The current process circuit has been designed to recover diamonds of up to 1 000 ct, but based on the recent recoveries of very large diamonds, and the expected continuation of recoveries of exceptionally large diamonds in the south lobe, Lucara said on Wednesday that it would integrate an additional large diamond recovery process.
Lucara recently unearthed a 1 111 ct diamond, which is second only to the 3 106 ct found in South Africa in 1905, as well as an 813 ct stone and a 374 ct stone. These diamonds were recovered from the prolific south lobe, which would be the company’s focus in 2016.
Lucara reported that the Karowe mine was forecast to treat between 2.2-million and 2.4-million tonnes of ore in 2016, producing about 350 000 ct of diamonds. Up to 60% of material would come from the south lobe. Karowe was forecast to mine between 13 t and 14 t of waste in the year.
The company has forecast diamond revenue of between $200-million and $220-million for 2016, which was in line with its forecast revenue for 2015. However, the 2016 forecast excluded the sale of high-value exceptional diamonds, including the large diamonds recently recovered.
“Although the company has recovered exceptionally high-value stones from the mine and is now focused on the high-value south lobe, it is unable to predict when these diamonds will be recovered and sold. The company, therefore, considers sales from these diamonds as additional revenue to the baseline $200-million to $220-million revenue forecast, which has the potential to significantly increase annual cash flows,” Lucara stated.
CEO William Lamb said last week that Lucara would want more than $60-million for its 1 111 ct diamond. The company has already rejected a $40-million offer for the diamond, newswire Bloomberg reports.
Lucara expected its cash costs to be between $33.5/t and $36.5/t of ore treated. This is an expected increase from the forecast operating cash costs for 2015, owing to investment in changes to the process plant facilities to improve large diamond recovery and to process harder material from deeper in the south lobe. Higher power costs and a consumer price index increase of about 4% in Botswana would also increase cash costs.

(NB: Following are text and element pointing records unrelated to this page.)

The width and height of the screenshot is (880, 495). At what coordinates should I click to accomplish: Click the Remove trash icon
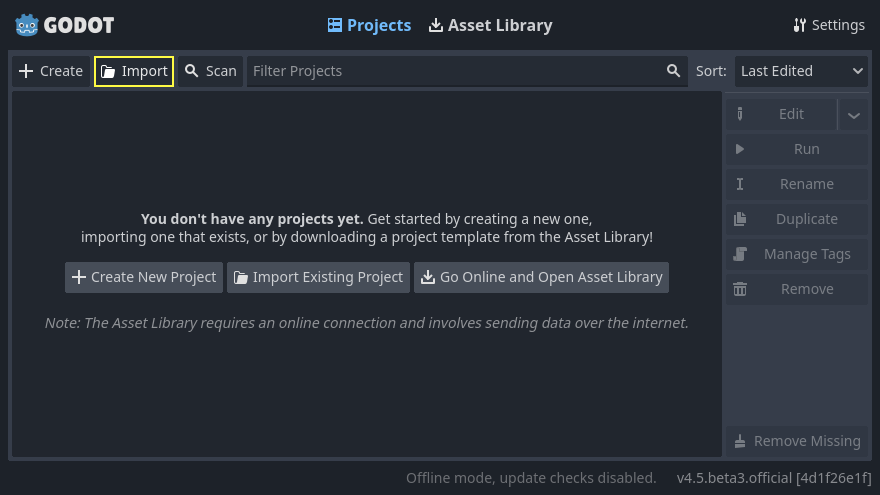tap(740, 289)
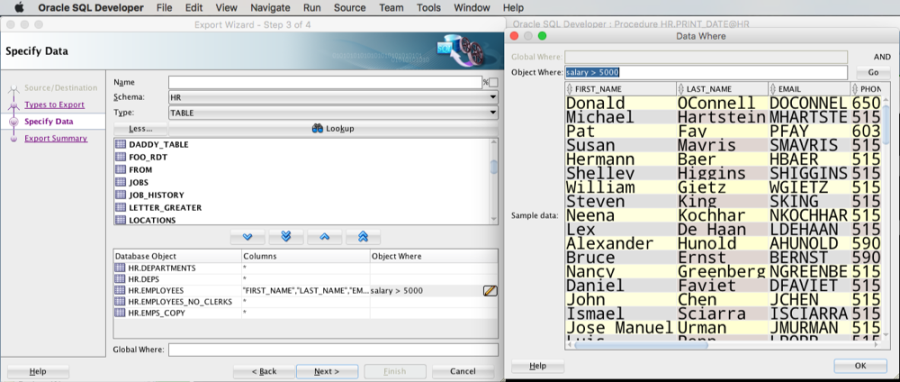Viewport: 900px width, 382px height.
Task: Click the Object Where input field
Action: (706, 73)
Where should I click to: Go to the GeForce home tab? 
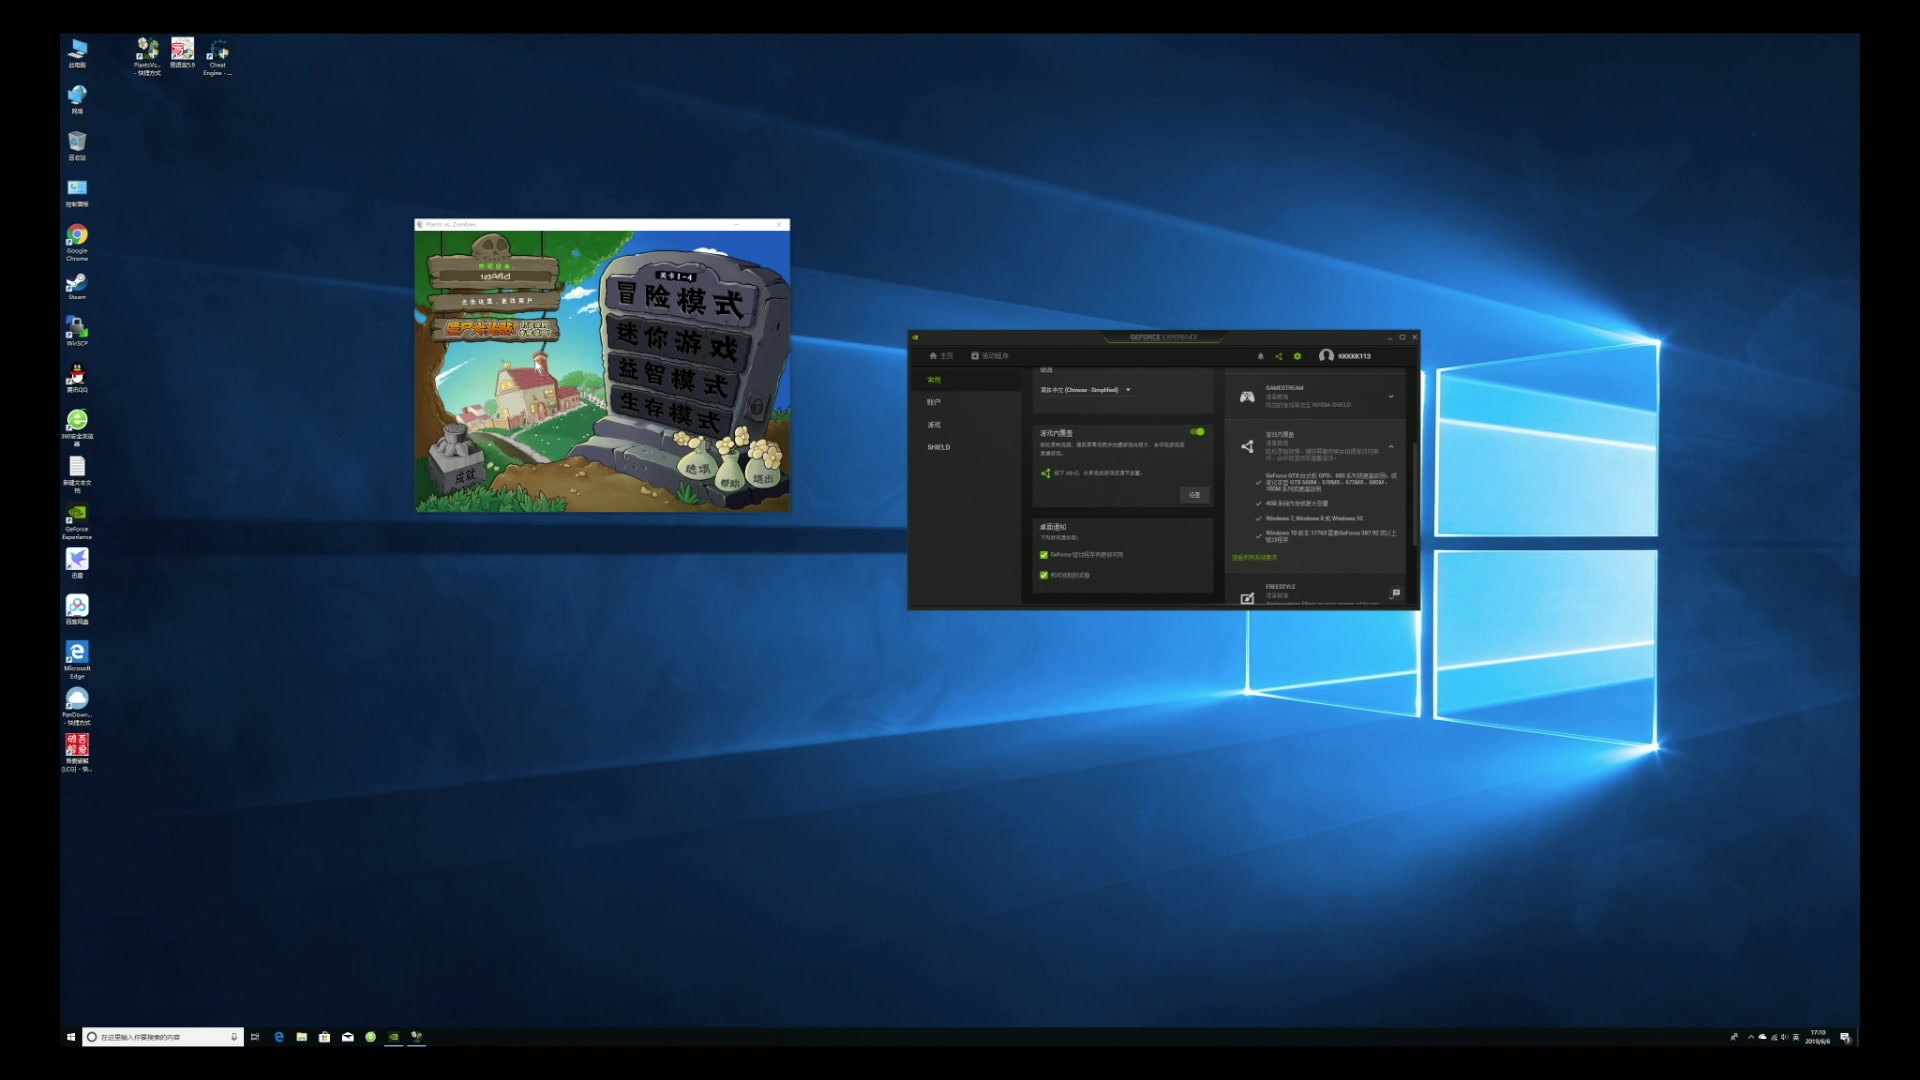(x=941, y=356)

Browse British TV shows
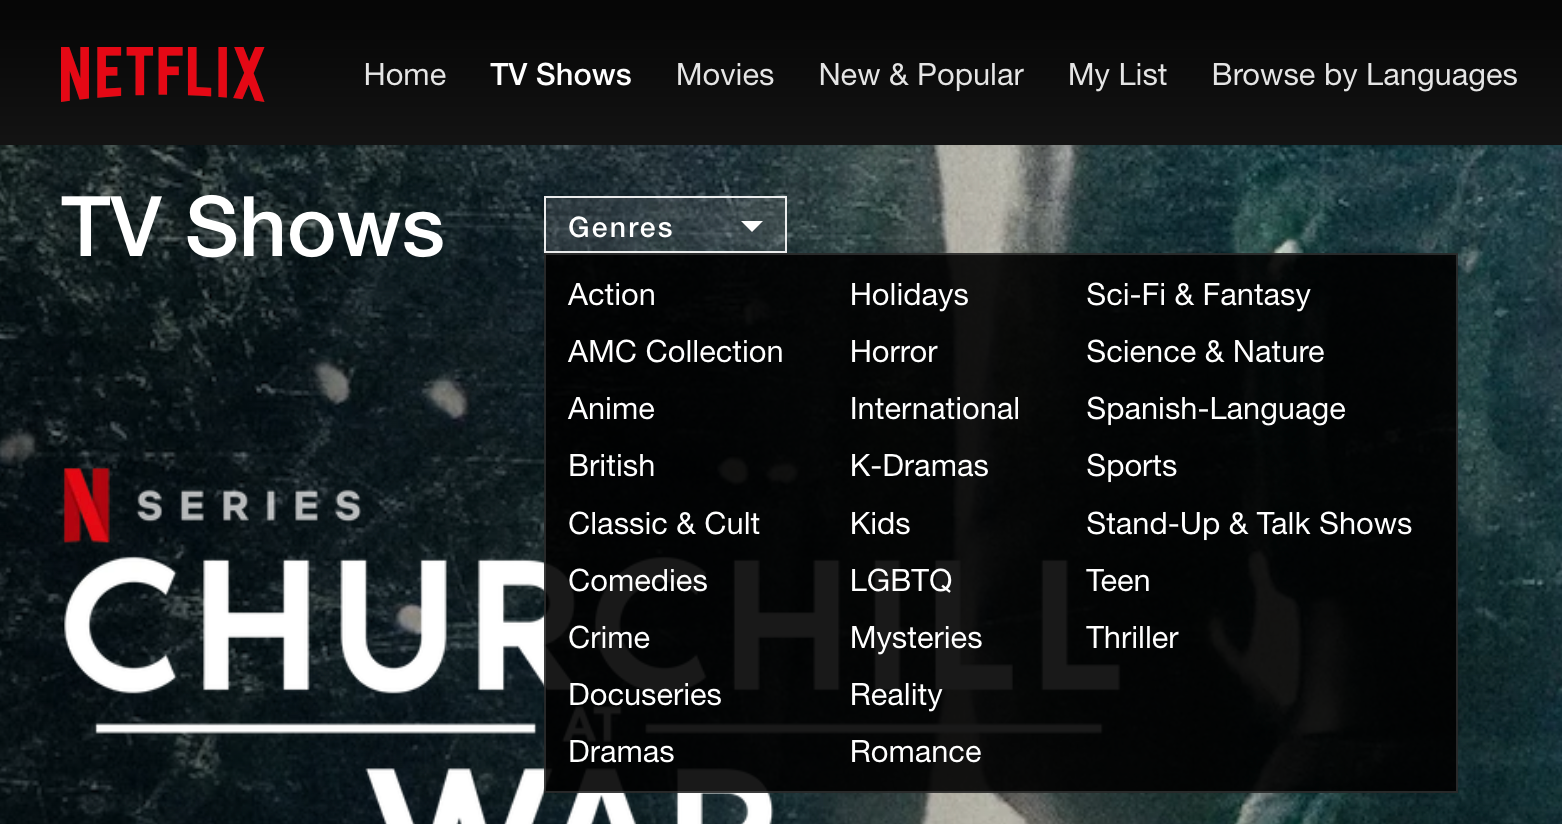(611, 465)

Meanwhile, Lucara also announced that it would stop semi-annual dividend payments in lieu of a quarterly dividend pay-out. The company would introduce a progressive dividend policy in 2016, with the aim of maintaining or increasing the Canadian dollar dividends per share paid each year on a quarterly basis. In 2016, the company planned to declare a yearly dividend of C$0.06 a share, which would be paid in four equal payments at the end of each financial quarter.
Lamb said that the progressive dividend policy was the result of Lucara delivering strong cash flows.